There are indeed studies that are more critical of international business education, as evidence suggests the likelihood of faculty being internationally trained in their graduate programs is minimal. The shortcomings of how best to provide knowledge and competences to enable business students to function in complex international scenarios have raised central questions. That is, what should be taught, how and by whom and what extent educational programs should be instructional or learning oriented?

Notwithstanding, there are resources and opportunities – at the university, community, and government levels – for business faculty to develop knowledge of countries, international organizations, economies, culture, interpersonal skills  in international settings, and foreign business practices. Perhaps a key word for faculty to develop such skills is collaboration – particularly if that collaboration is institutionalized (rather than individualized) within the college and cross-college, with other universities both domestic and foreign, and with businesses and organizations both domestic and foreign.

externalMap2Moreover, by some accounts, international business appears to lack central frameworks that are needed to unify the discipline.
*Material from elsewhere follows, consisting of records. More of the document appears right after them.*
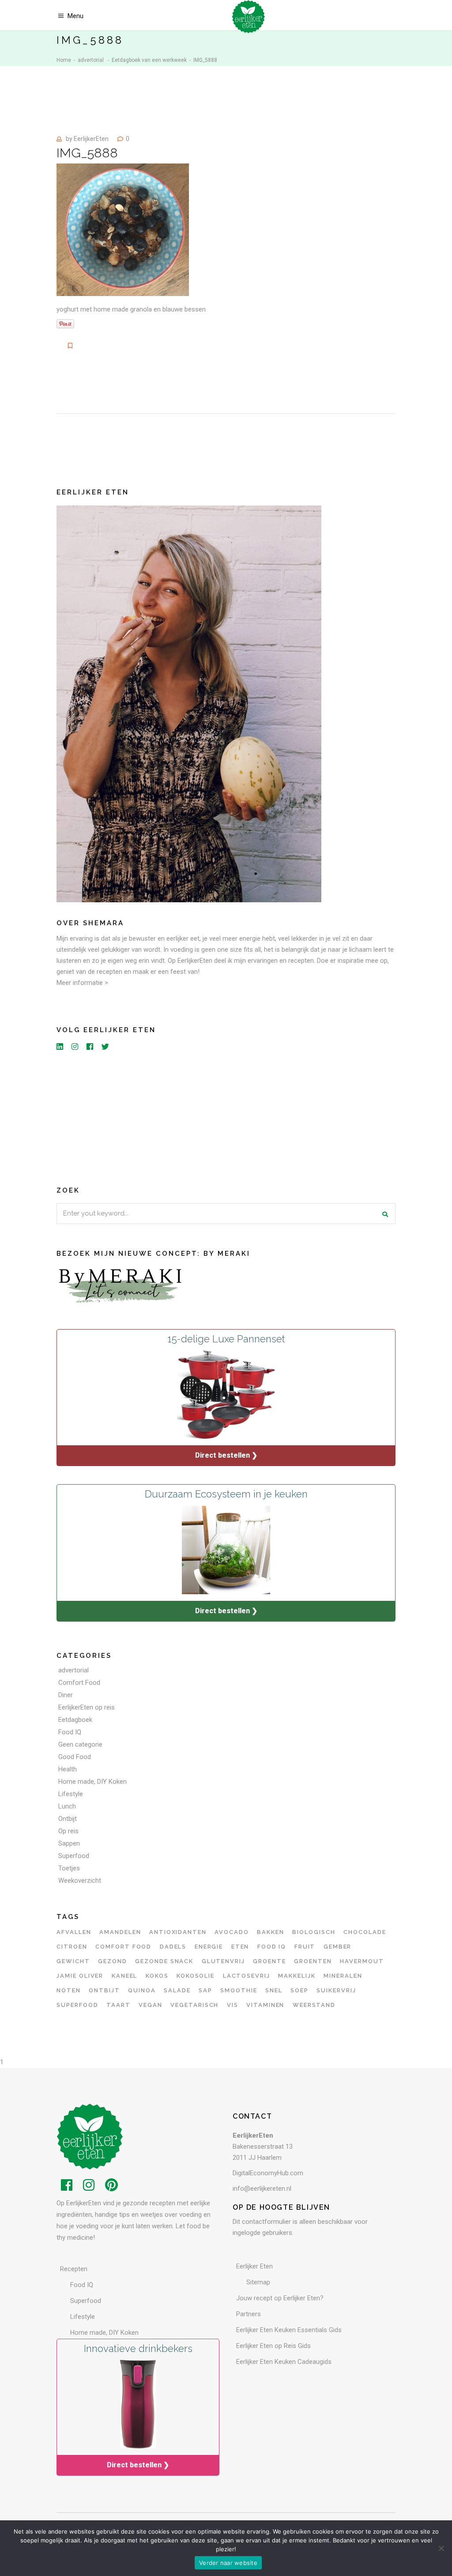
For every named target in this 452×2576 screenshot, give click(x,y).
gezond (112, 1961)
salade (177, 1990)
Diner (65, 1695)
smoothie (238, 1990)
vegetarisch (194, 2005)
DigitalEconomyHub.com (268, 2173)
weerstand (314, 2005)
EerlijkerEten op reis (86, 1707)
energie (209, 1946)
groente (269, 1961)
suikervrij (336, 1990)
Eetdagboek (75, 1720)
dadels (173, 1946)
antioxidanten (178, 1932)
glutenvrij (223, 1961)
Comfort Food (79, 1683)
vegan (150, 2005)
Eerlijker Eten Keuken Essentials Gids (289, 2330)
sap (205, 1990)
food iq (271, 1946)
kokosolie (196, 1975)
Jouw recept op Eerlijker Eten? (280, 2298)
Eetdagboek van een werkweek (149, 60)
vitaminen (265, 2005)
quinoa (142, 1990)
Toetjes (69, 1868)
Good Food (74, 1757)
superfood (77, 2005)
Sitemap (258, 2282)
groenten (313, 1961)
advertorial (91, 60)
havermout (362, 1961)
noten (68, 1990)
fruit (305, 1946)
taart (118, 2005)
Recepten (73, 2269)
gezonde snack (164, 1961)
Therefore, a framework that can integrate international business as multi-disciplinary, multi-level, and multi-functional will help students to think more critically, analytically, historically, and artistically with regards to what determines the success and failure of firms around the globe. Like other professors, I have tried to design an introduction international business course that frames the relationships among the major environment factors and how they affect business strategy along with how the internalization process of firms can affect the where, when, and how they internationalize. Although ongoing changes in external and internal environmental forces will create a need to update the design of such a course, the underlying goal is to connect the macro-micro variables of the international business ecosystem; for instance, wide enough to include that global environmental sustainability is not achievable in the near to midterm future and deep enough to include the need to understand the logic of leadership in state-owned enterprises and faith-based finance.
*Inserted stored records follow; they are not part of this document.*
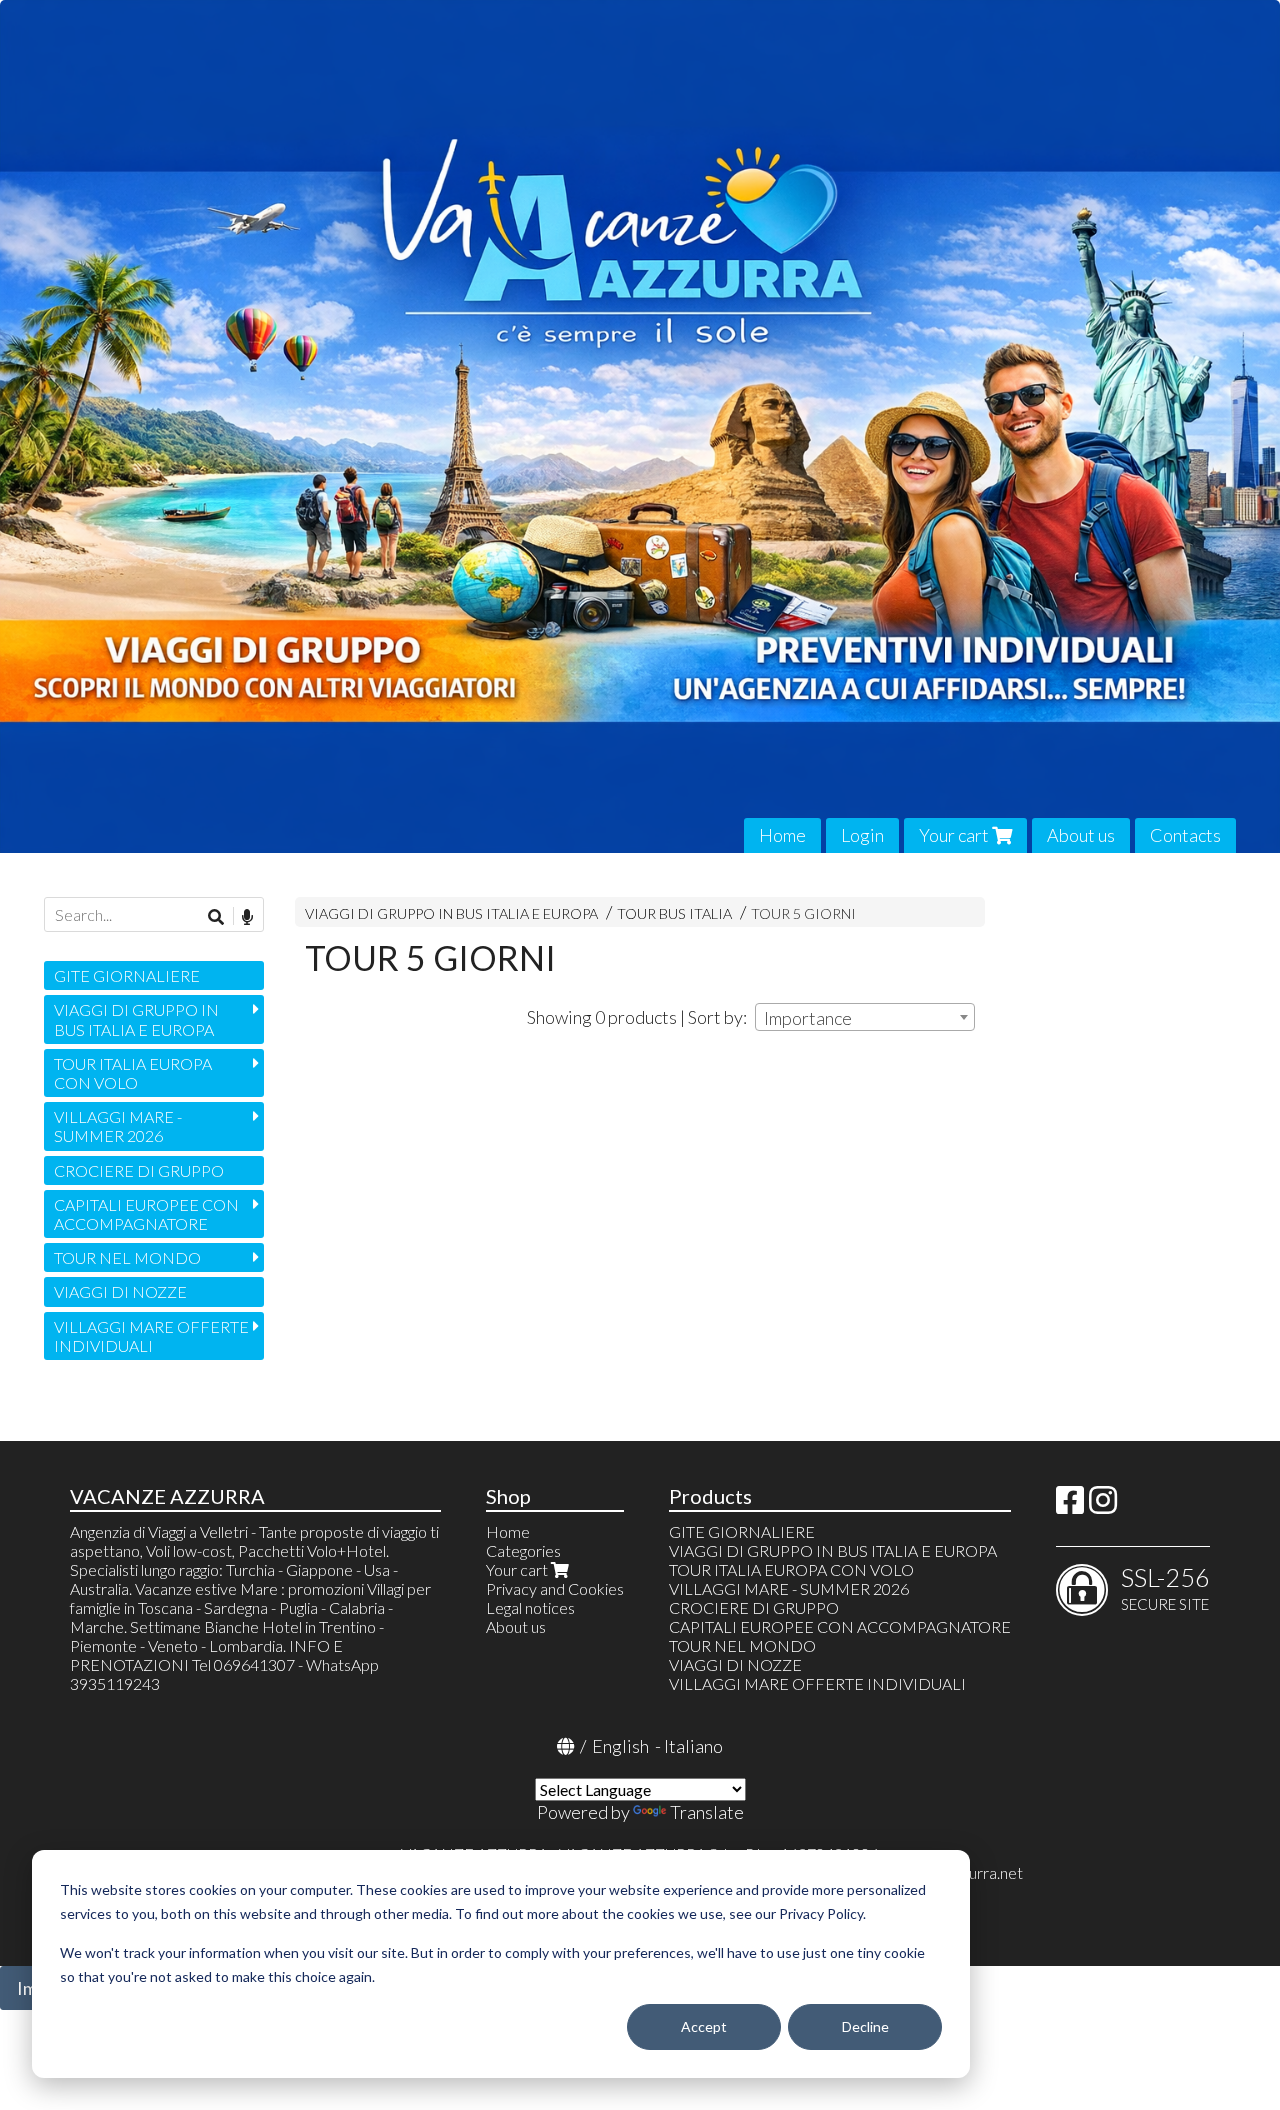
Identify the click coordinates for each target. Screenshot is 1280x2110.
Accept (704, 2026)
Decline (865, 2026)
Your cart (955, 835)
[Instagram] (1103, 1505)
Last but not least, and probably the hardest, is the ability of faculty to collaboratively develop creative modes of learning that provide real-world experience for students to engage in international business; in particular, experiential learning that embeds potential tension between being creative and being ethical, or being disciplined and being respectful. In general, given the scarce educational resources for student learning, it becomes incumbent for business schools to collaborate with various stakeholders in order to mainstream real-world international business experiences. These include business laboratories, role-play in simulation of business situations, and development of venture startups. Otherwise, as successful as these modes of learning are, they will be accessible only to relatively small number of students.